El Jardín Infantil de la Familia
Estaba ubicado en el corredor de la casa, un espacio amplio y extenso. El suelo estaba hecho de tablas de nogal, teñidas con anilina y enceradas con parafina disuelta en un líquido desconocido. En este lugar, aprendimos a caminar, a beber el biberón que se almacenaba en una botella de colkana, y a pedir la bacinilla antes de necesitarla. También era aquí donde recibíamos nuestros alimentos, servidos en platos de lata esmaltados que, aunque se pelaban, nunca se astillaban ni se rompían, dejando una arruga negra donde antes había una flor.

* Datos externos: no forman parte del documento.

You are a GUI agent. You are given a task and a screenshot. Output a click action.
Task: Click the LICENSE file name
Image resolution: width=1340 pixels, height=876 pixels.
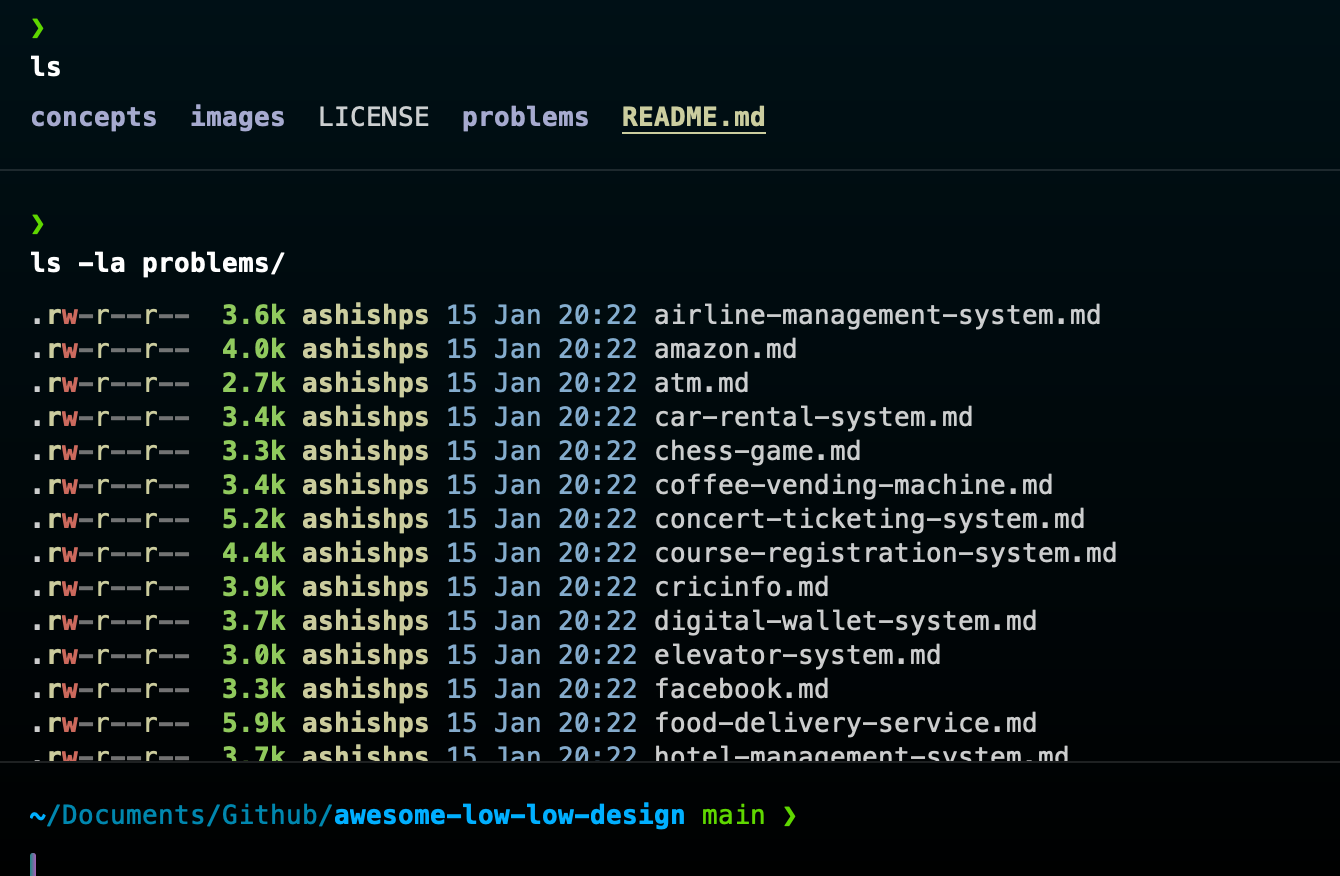[x=373, y=117]
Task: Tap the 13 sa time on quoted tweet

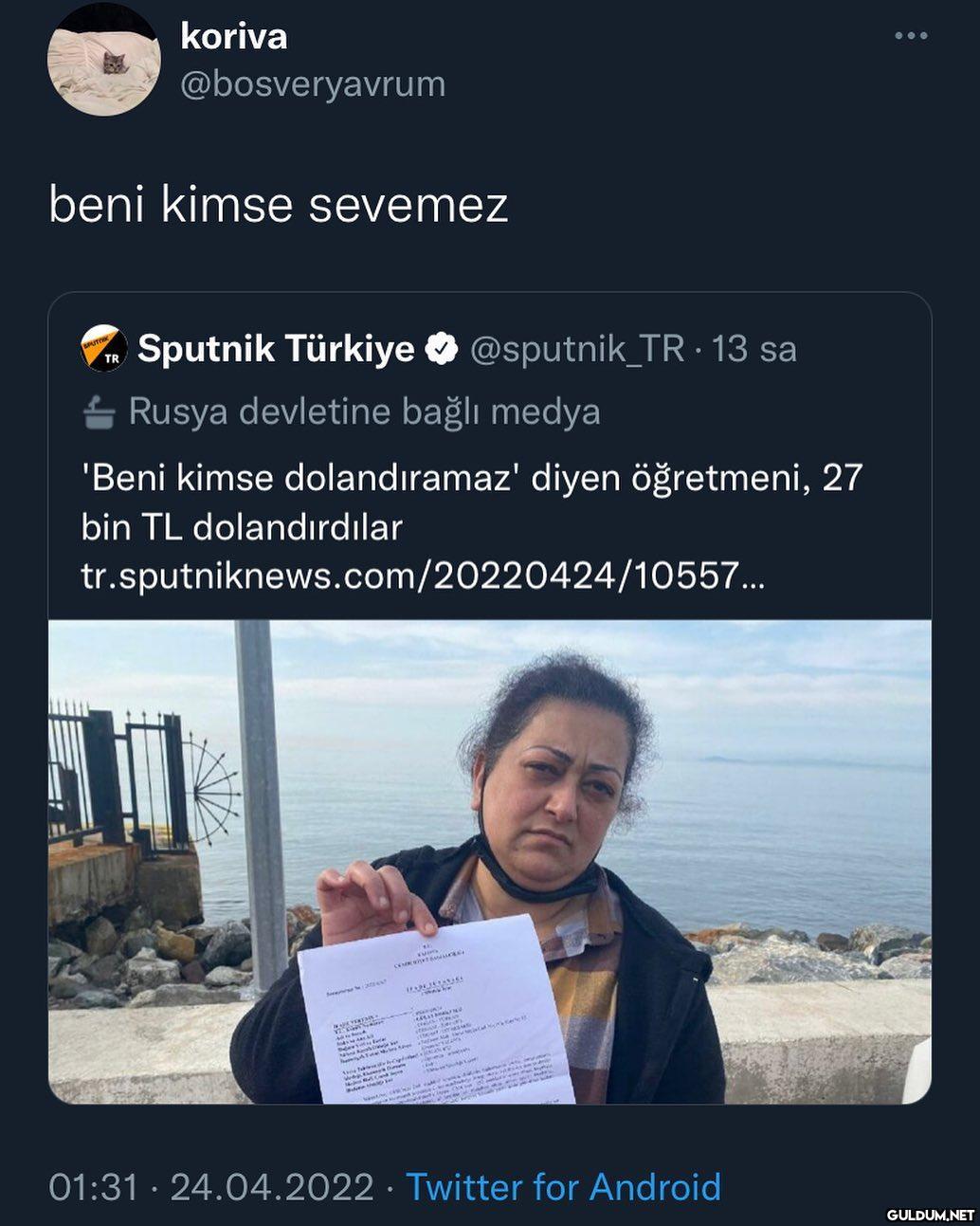Action: 754,349
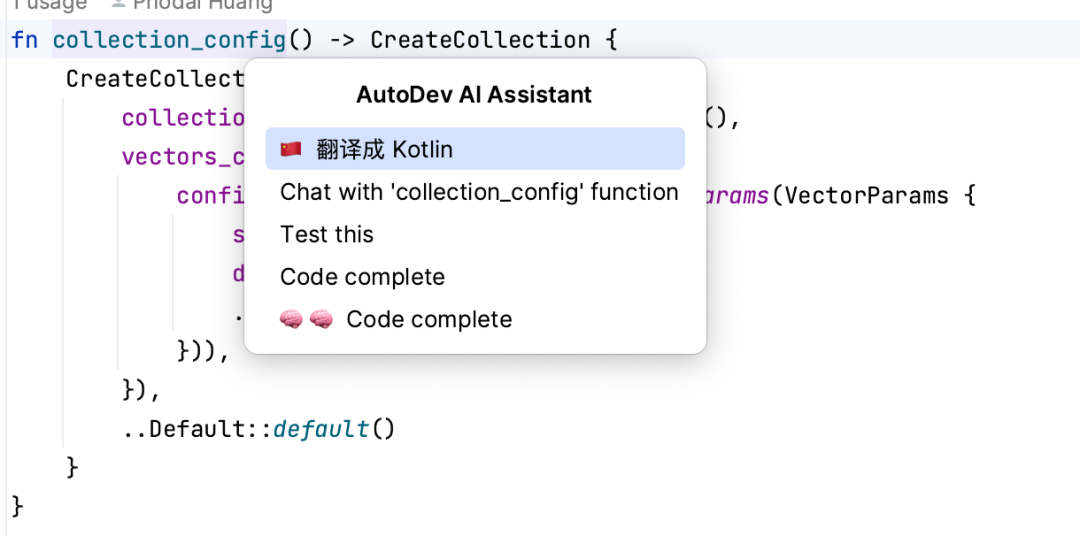The image size is (1080, 536).
Task: Choose the plain Code complete entry
Action: pos(362,277)
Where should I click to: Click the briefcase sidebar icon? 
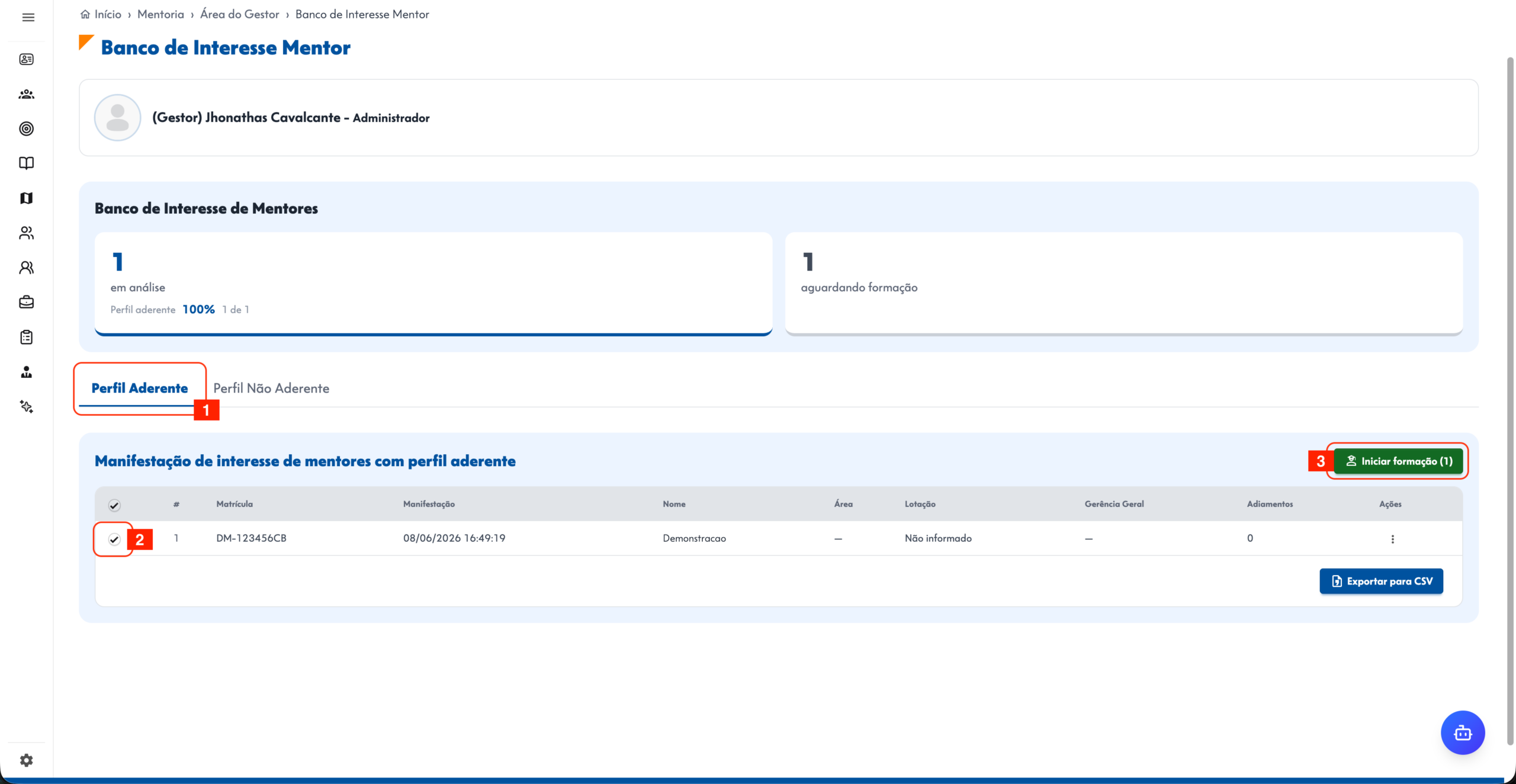click(27, 302)
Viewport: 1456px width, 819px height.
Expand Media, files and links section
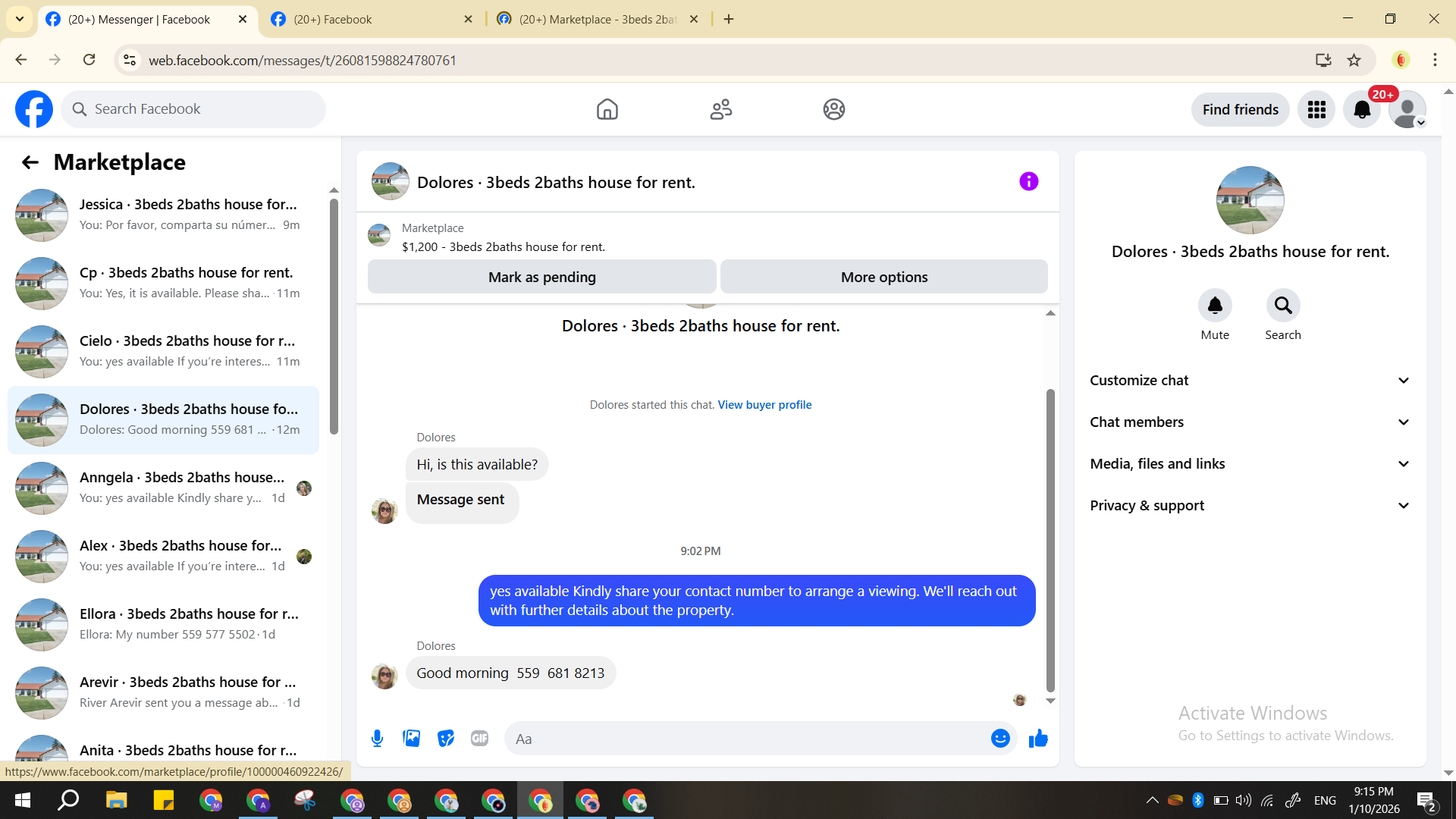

Siempre sentados en el suelo, si derramábamos la comida, “Tony”, nuestro fiel perro, venía meneando la cola para limpiar el suelo de sobras y agradecernos con besos en la cara. Un andén de ladrillos separaba el corredor del patio de tierra, un nivel más bajo que nuestro piso. Solo cuando cumplíamos cuatro años, se nos permitía dar ese paso hacia la libertad y disfrutar de un hermoso patio de tierra con suficiente espacio para correr y jugar a cocinar sin fuego, arepas y buñuelos de tierra húmeda que, a veces, nos atrevíamos a probar.
En el patio, había flores que mi madre cultivaba con amor y que nosotros comíamos cuando no estaban vigilándonos. Tenía una preferencia especial por los anturios rojos, amargos pero sabían a carne. Mi hermano, por otro lado, prefería los gusanos de santamaría o las lombrices de tierra, verdaderos manjares. La comida verde, como grillos, cucuyos, pasto y hojas tiernas, era parte de nuestra dieta.
Por las mañanas, cualquier adulto que pisara el corredor debía pronunciar en voz alta “a e i o u” para que repitiéramos, o “b con a – BA” y “t con e TE”. De esta manera, aprendimos a leer. Nos contaban historias de Colón, de Bolívar, de Jesús, los departamentos y capitales de Colombia, las sumas, las restas y, por cada respuesta correcta, recibíamos un sabroso dulce de leche, arequipe o caramelo. El hojarasquín del monte, la bruja buena o los zapatos de siete leguas, eran cuentos para antes de dormir.
Extrañé mucho mi patio cuando fui a la escuela. No había juegos con tierra, flores o insectos, ni premios por las respuestas acertadas. Lo peor de todo era que ya sabía lo que la señorita Zara pretendía enseñarme. Lo único que me gustaba de ella eran sus ojos y labios rojos, que inspiraron mi primera carta de amor. Agradezco enormemente a la vida y a mis padres por esa infancia en contacto con la naturaleza. Me dio la oportunidad de ser quien soy y de poder contarlo con orgullo.